Periodismo: el negocio está en la calidad

El sector periodístico ha sido una de las profesiones que más ha sufrido, y sigue sufriendo, las consecuencias de las crisis económica. Tanto, que la Federación de Asociaciones de Periodistas de España (FAPE), reconoce que se se trata de la peor crisis de su historia: se han perdido la friolera de 3.400 puestos de trabajo en los dos últimos años. Sin embargo, no se trata sólo de una crisis económica, sino que está afectando también a los propios cimientos de la profesión, a su razón de ser (su función innegablemente social, la labor didáctica que esperamos de la comunicación, el servicio público a la ciudadanía), y, como consecuencia, a su credibilidad. ¿Son compatibles los códigos deontológicos con la necesidad de hacer viables económicamente los medios de comunicación? ¿Está reñida la calidad y ese espíritu de servicio con el negocio?

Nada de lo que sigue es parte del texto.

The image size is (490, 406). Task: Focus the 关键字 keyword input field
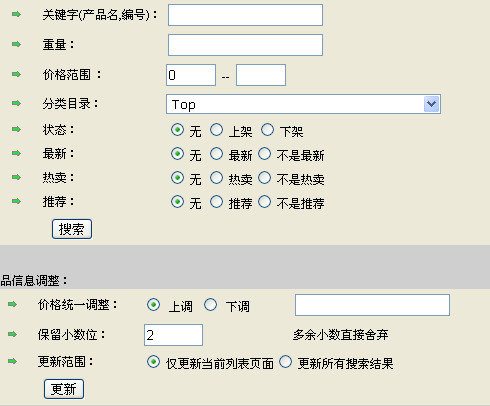[245, 15]
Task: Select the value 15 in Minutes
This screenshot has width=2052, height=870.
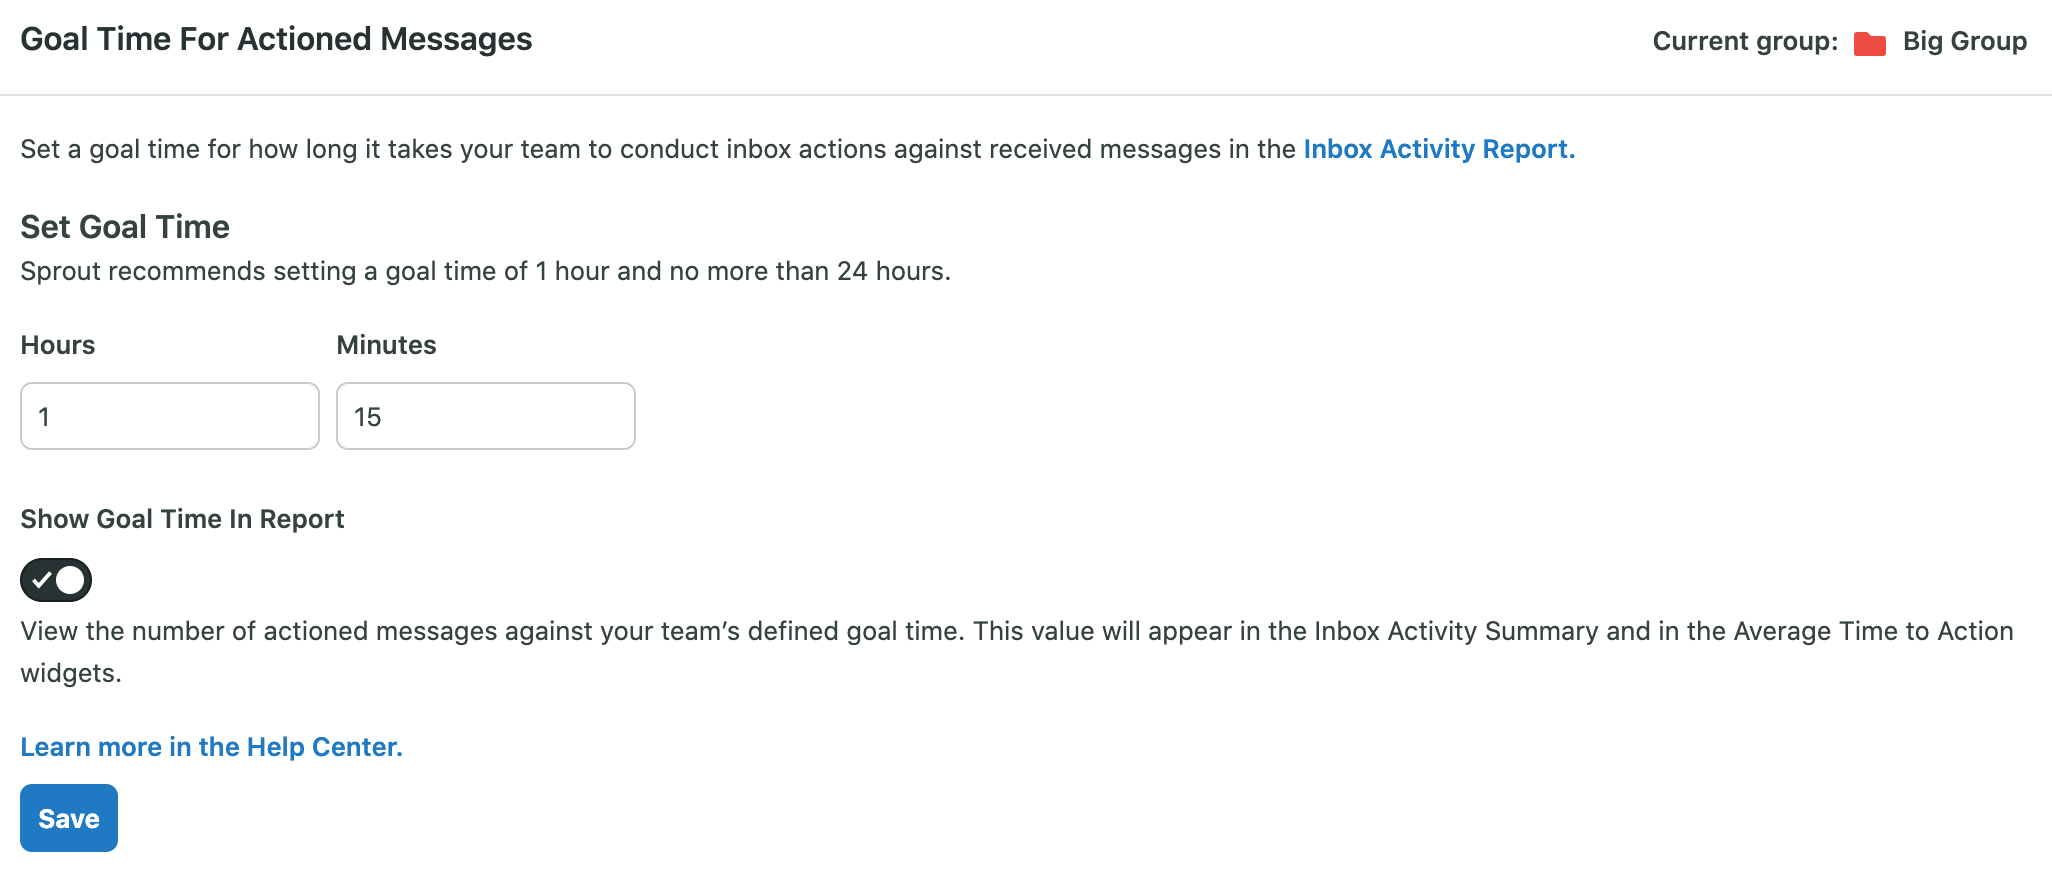Action: pyautogui.click(x=370, y=417)
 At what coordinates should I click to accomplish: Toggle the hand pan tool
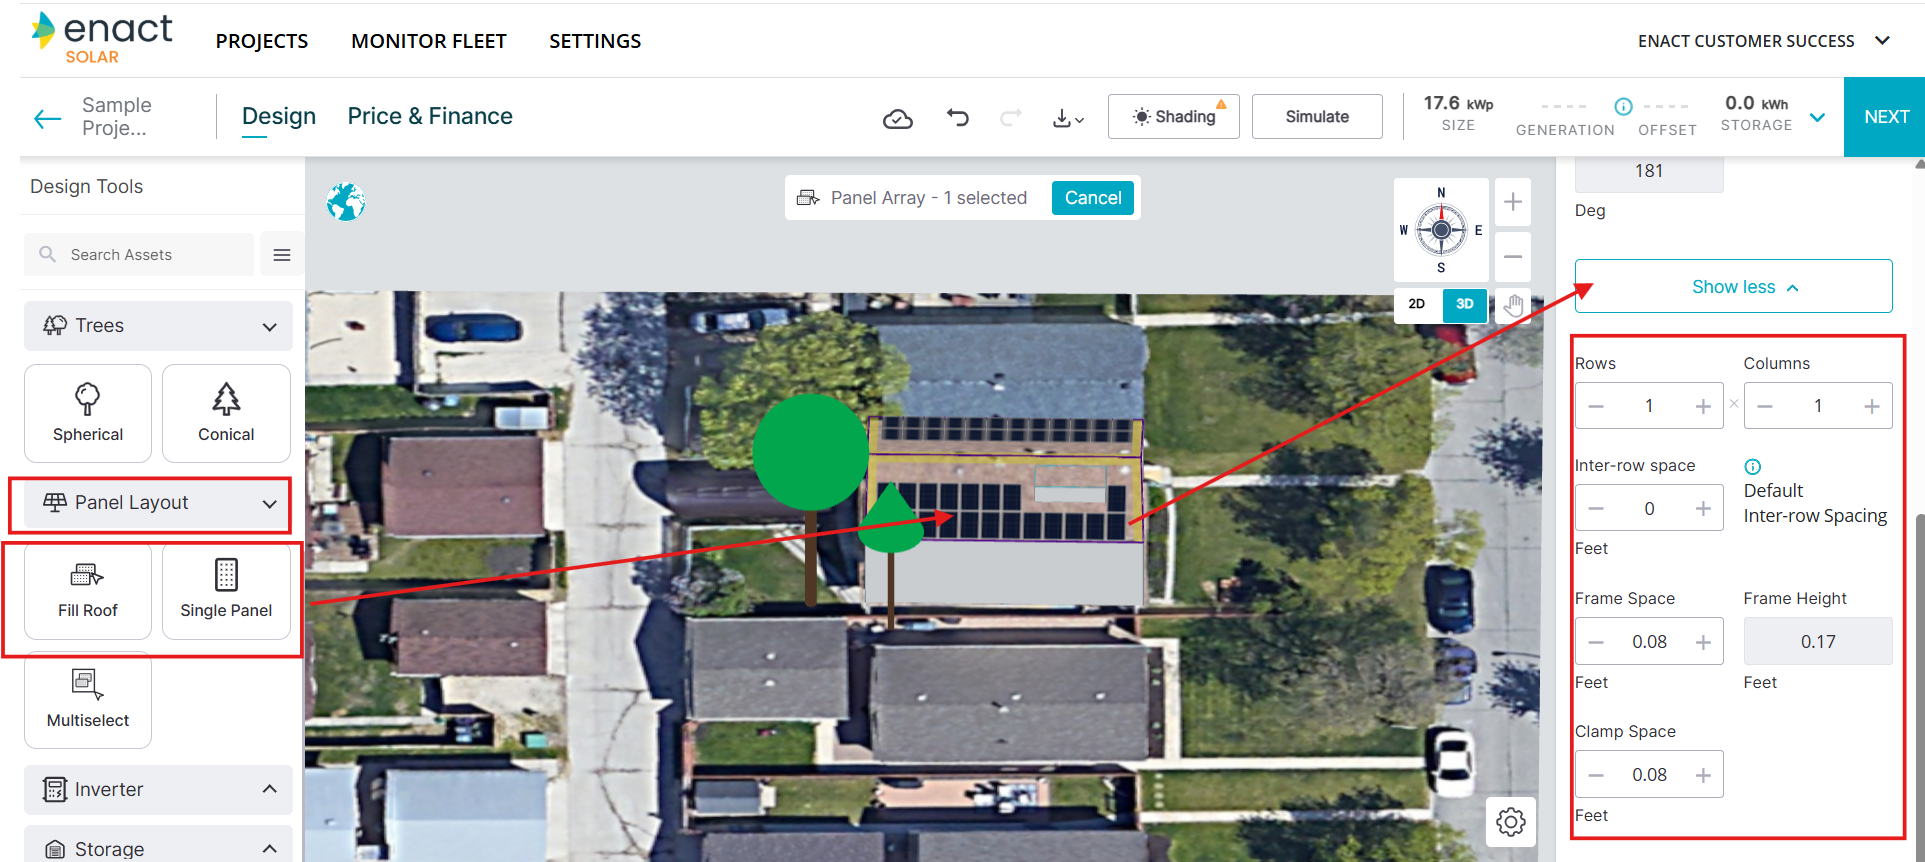tap(1513, 305)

La FAPE ha intentado dar respuesta a estas preguntas en un documento, aprobado ayer, 20 de septiembre, y firmado en Pamplona, ciudad que da nombre a una Declaración de intenciones que contiene no sólo respuestas, sino una sincera autocrítica sobre el estado en que se encuentra el periodismo en la actualidad.

En la Declaración de Pamplona se llega a una conclusión vital para el futuro de la profesión: “el periodismo de calidad como un buen negocio”. En definitiva, dar a la ciudadanía lo que se merece. Puede que una crisis de identidad, como la que vive el periodismo, sea al mismo tiempo una oportunidad para replantearse su futuro, sobre la base de una deontología sólida, con la necesaria unidad entre los propios profesionales.

La creación de Colegios, la mejora en las condiciones laborales y salariales, más posibilidades de conciliar la vida familiar y laboral, un mayor control sobre las condiciones de contratación y sobre la labor que desempeñan los becarios, y sobre todo, más formación y más ética profesional.

Otro periodismo es posible, para los ciudadanos y para los periodistas. Iniciativas como la Declaración de Pamplona pueden ser un primer paso para reinventar el futuro de la profesión, desde la autocrítica y desde la unidad. Y si otro periodismo es posible, también otra democracia es posible.